— WORK TASK —
Every line below that holds the string "agent" should be copied.
──────── SOURCE MATERIAL
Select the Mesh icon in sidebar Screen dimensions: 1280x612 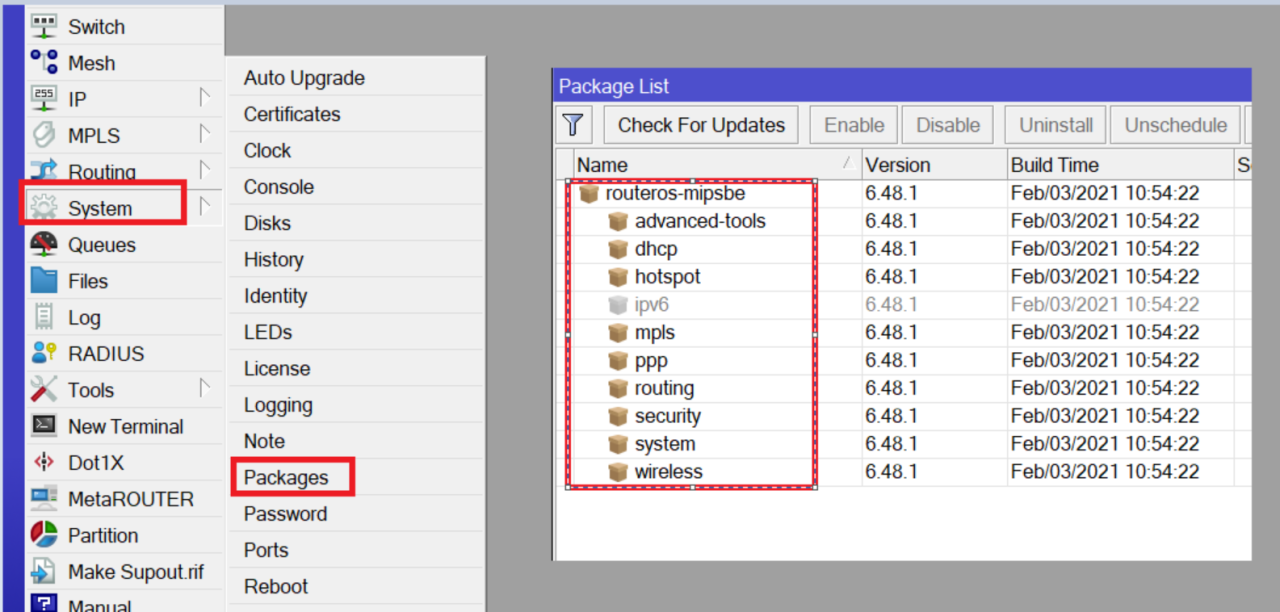(x=44, y=62)
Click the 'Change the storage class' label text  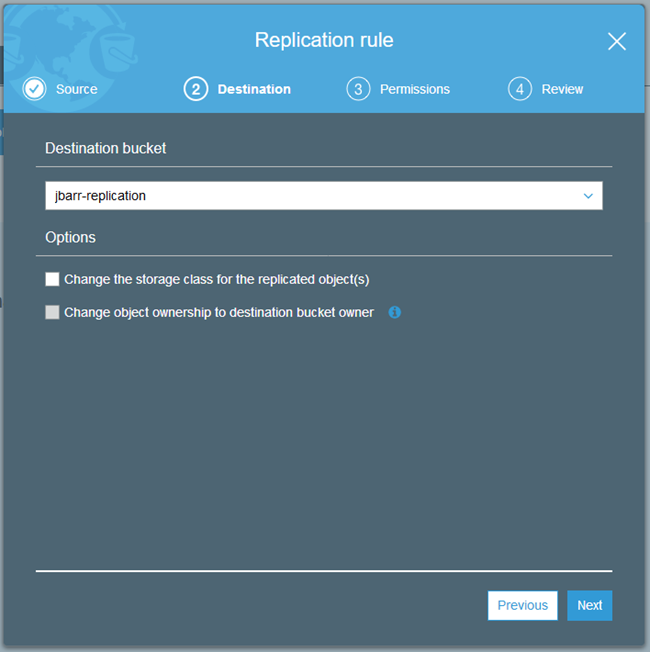pos(217,279)
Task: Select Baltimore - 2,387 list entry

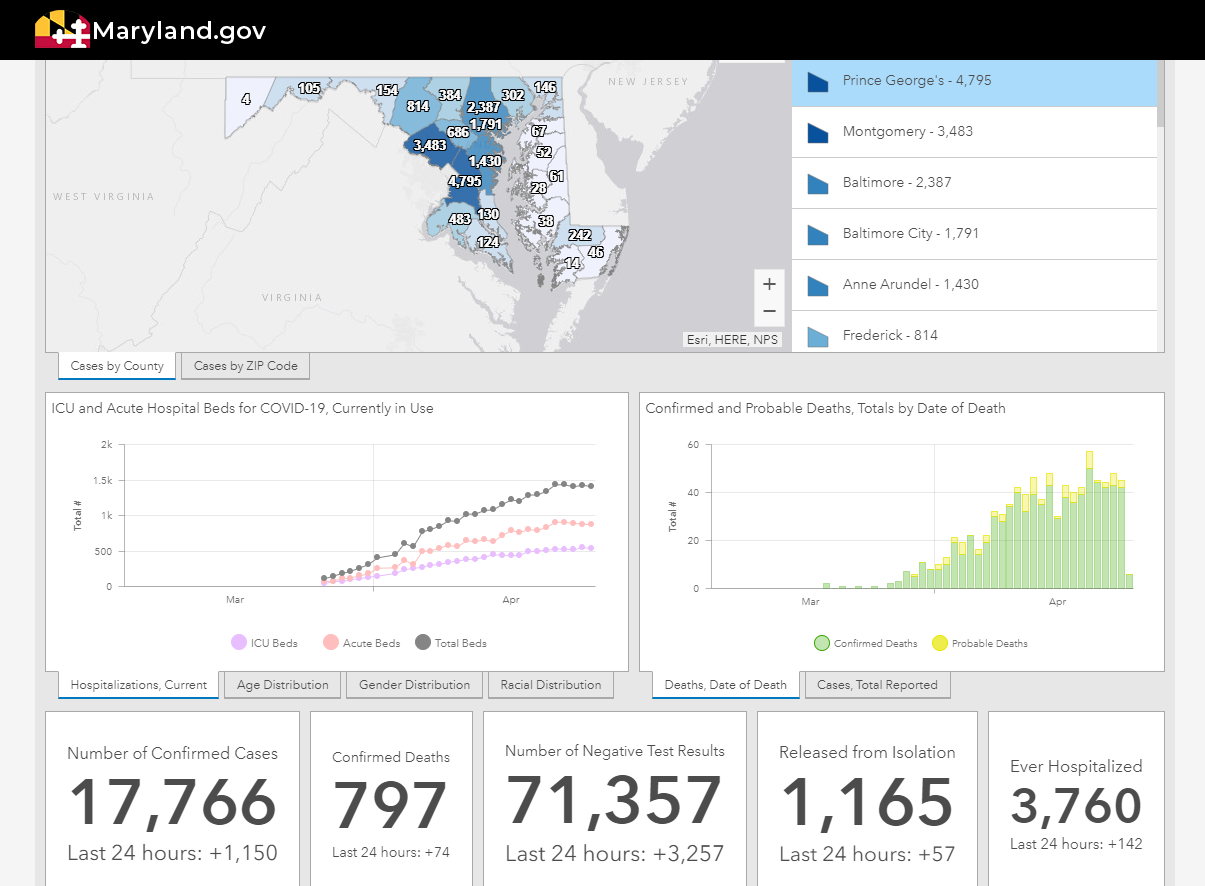Action: [x=974, y=183]
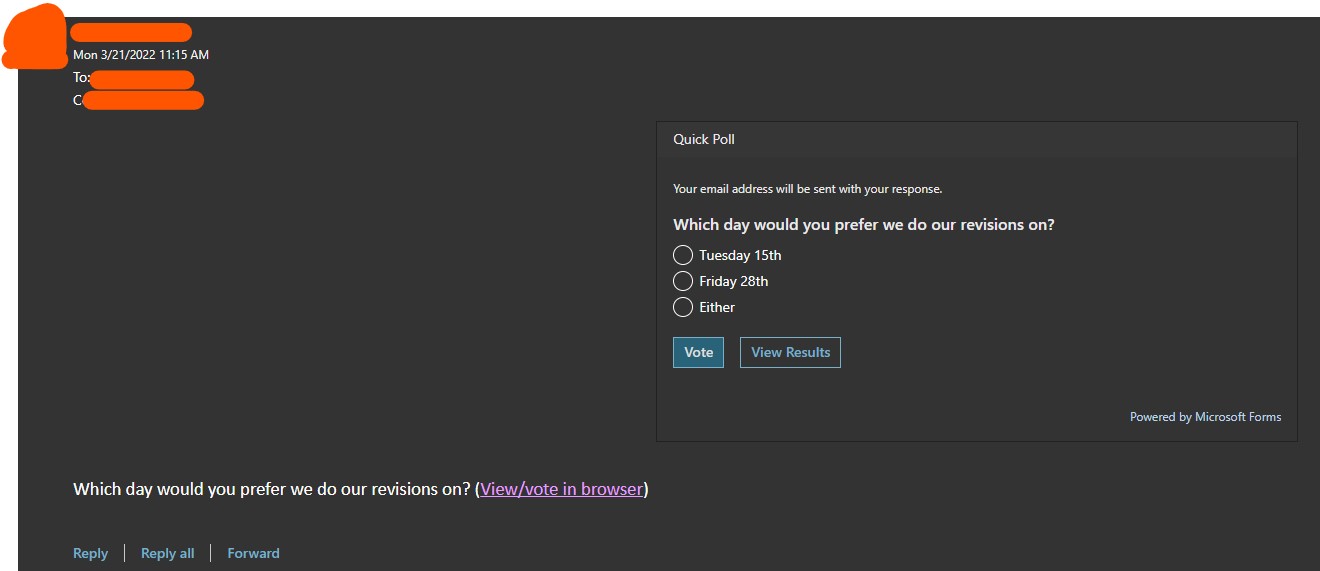Open the View/vote in browser link
This screenshot has width=1320, height=571.
click(x=561, y=489)
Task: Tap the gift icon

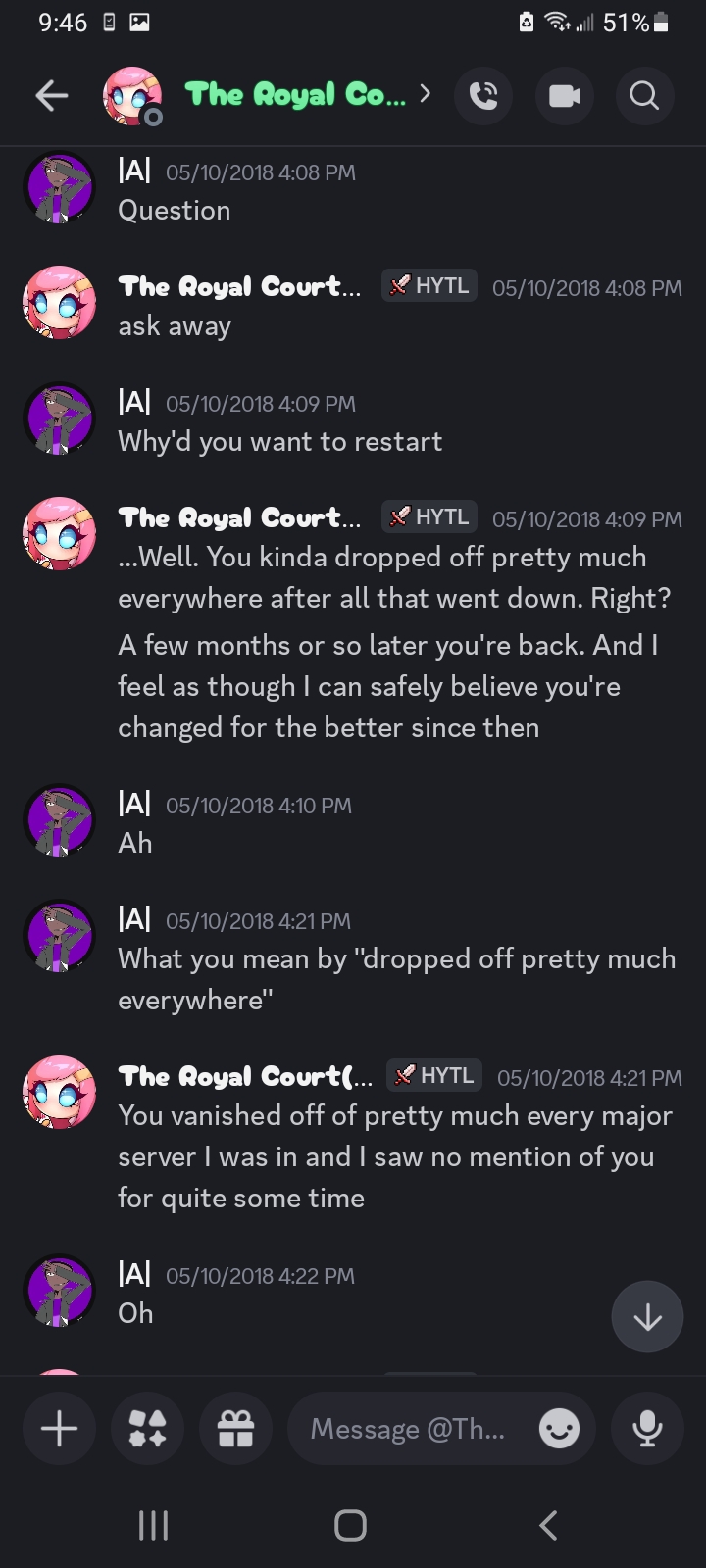Action: [x=235, y=1428]
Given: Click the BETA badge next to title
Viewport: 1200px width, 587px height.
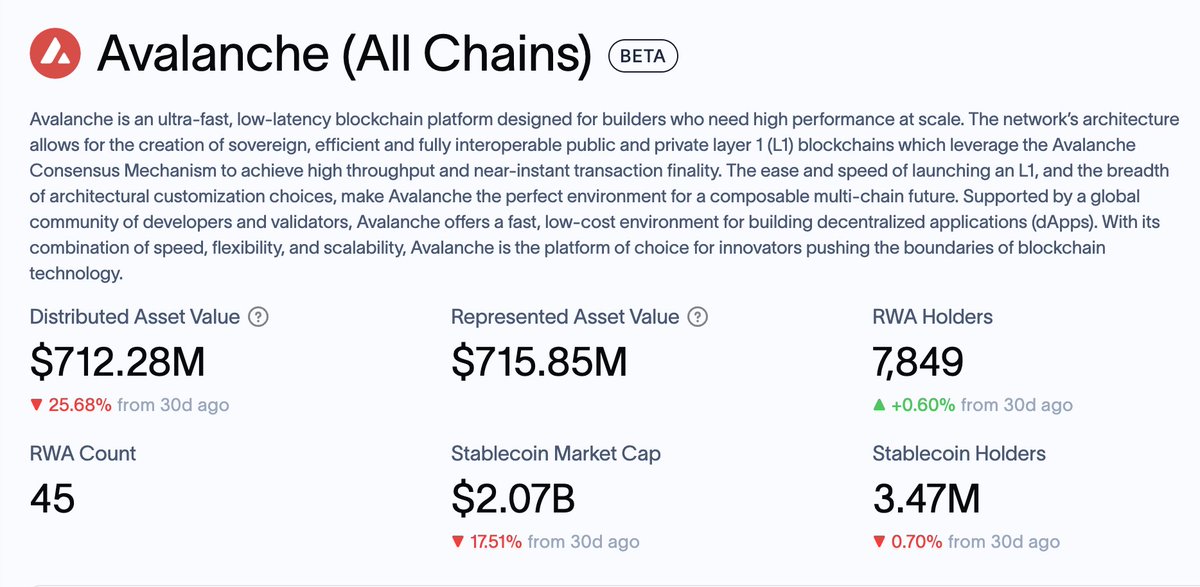Looking at the screenshot, I should tap(643, 56).
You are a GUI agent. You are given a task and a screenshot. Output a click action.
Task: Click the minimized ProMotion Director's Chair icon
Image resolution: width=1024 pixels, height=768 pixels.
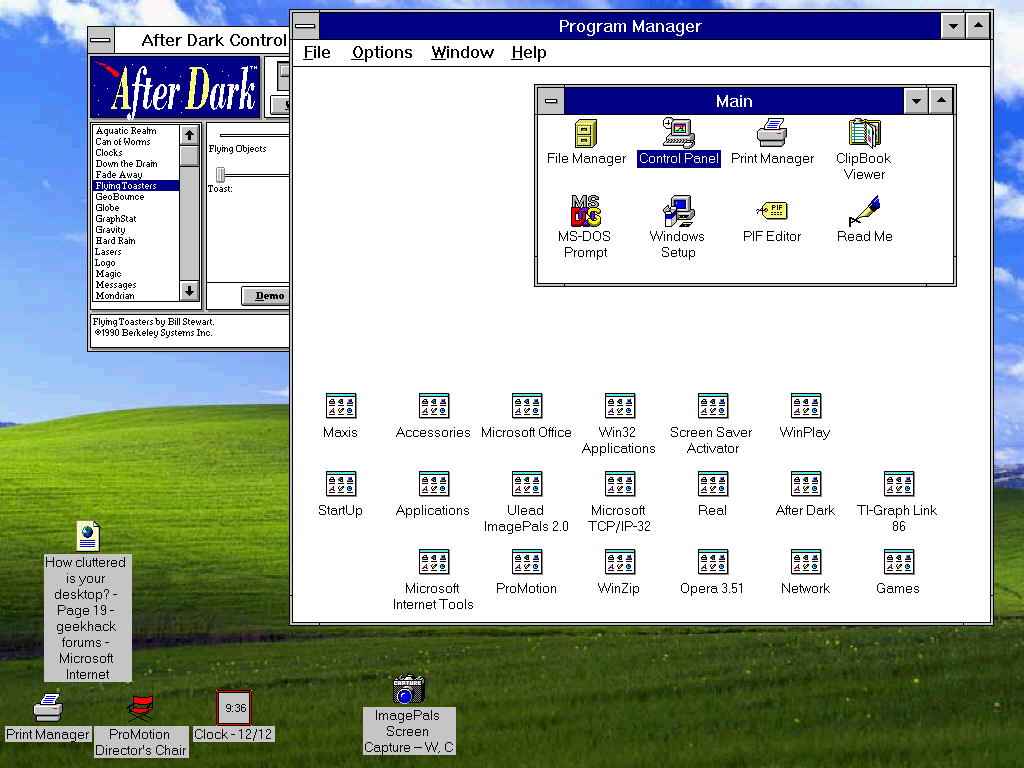pos(141,708)
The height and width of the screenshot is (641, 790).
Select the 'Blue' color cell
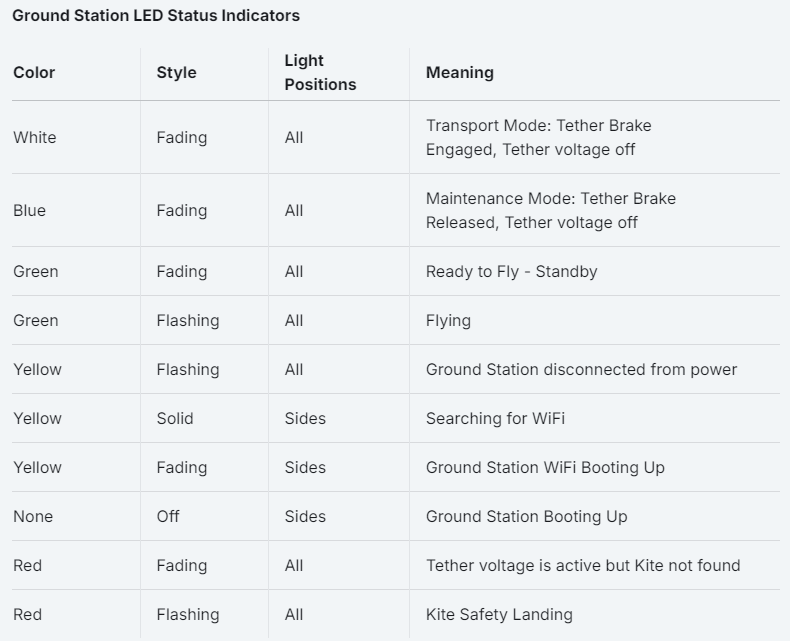point(30,210)
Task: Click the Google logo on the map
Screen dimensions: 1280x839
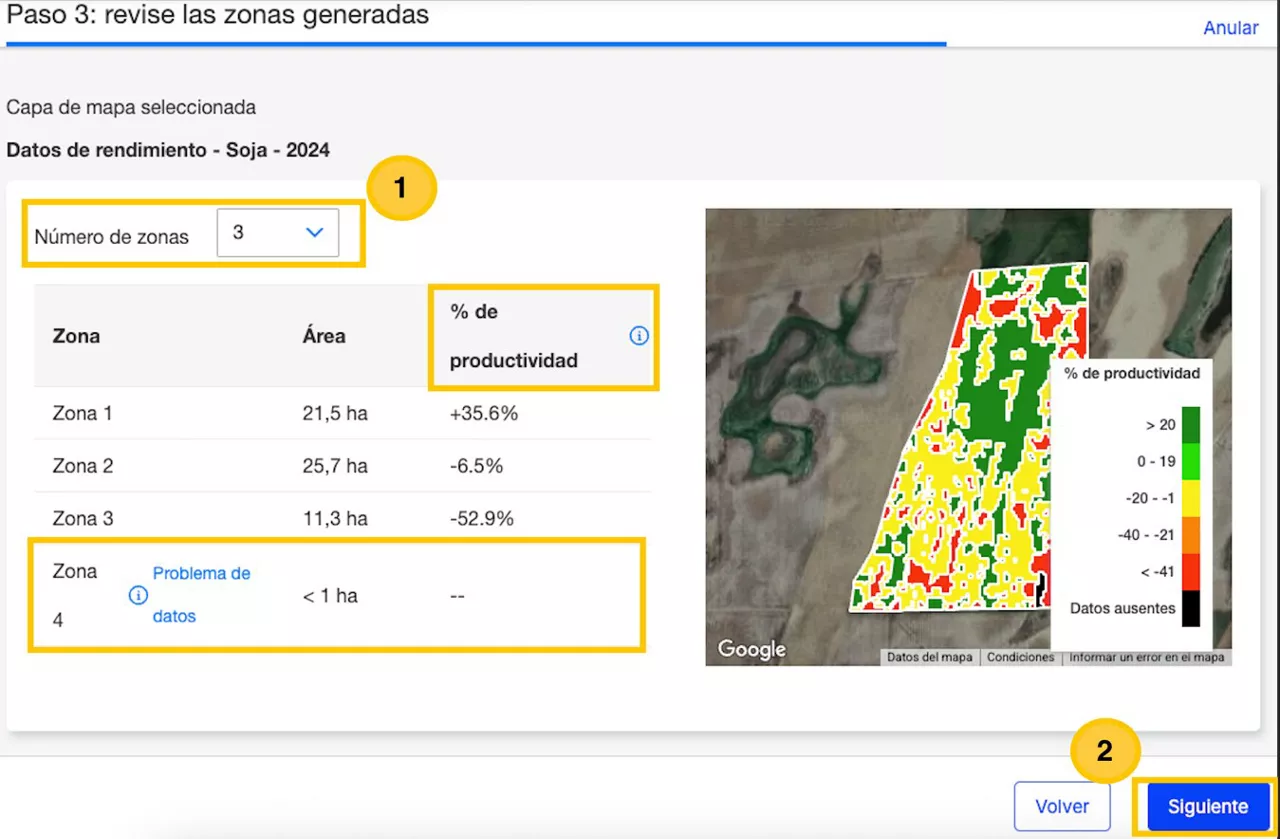Action: [751, 649]
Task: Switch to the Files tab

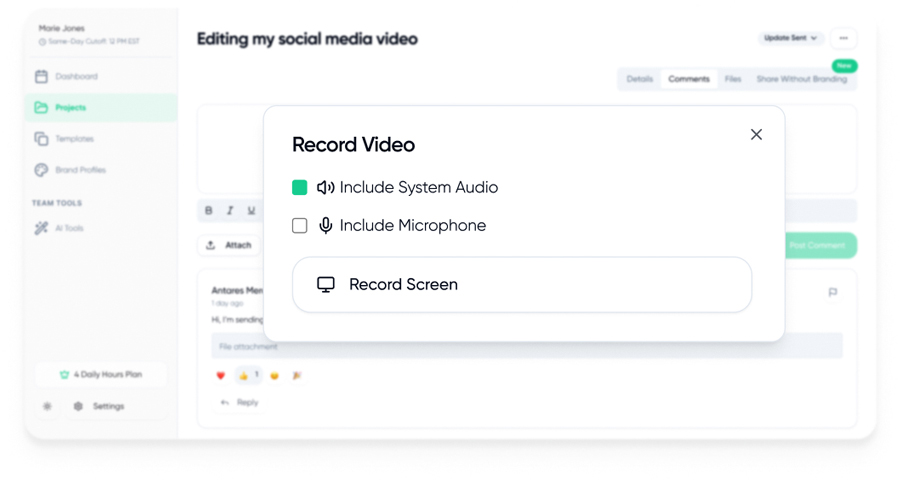Action: pyautogui.click(x=733, y=79)
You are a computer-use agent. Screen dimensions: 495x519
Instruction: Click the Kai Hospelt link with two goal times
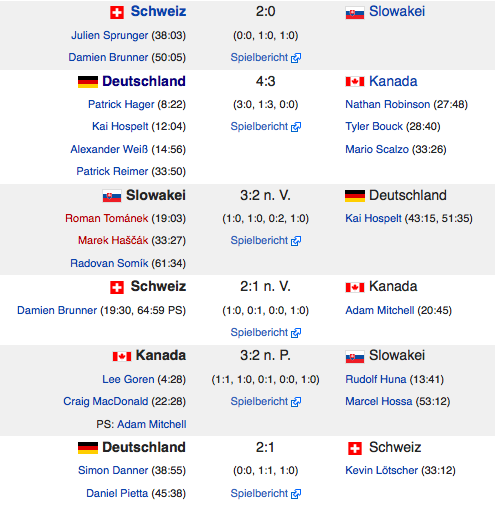[373, 218]
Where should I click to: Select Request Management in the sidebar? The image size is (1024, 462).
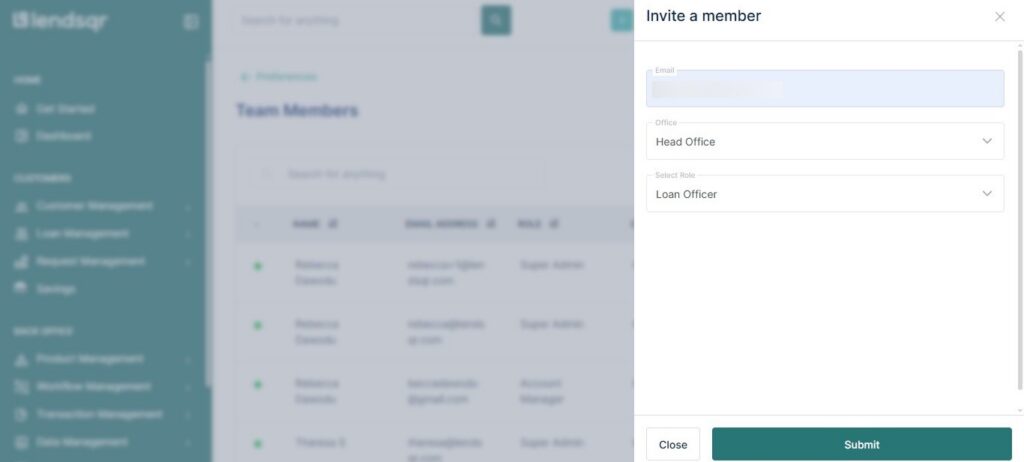91,261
────────────────
— PROBLEM SOLUTION —
You are a GUI agent. You are given a task and a screenshot. Output a click action.
You are a computer-use agent. Screen dimensions: 495x519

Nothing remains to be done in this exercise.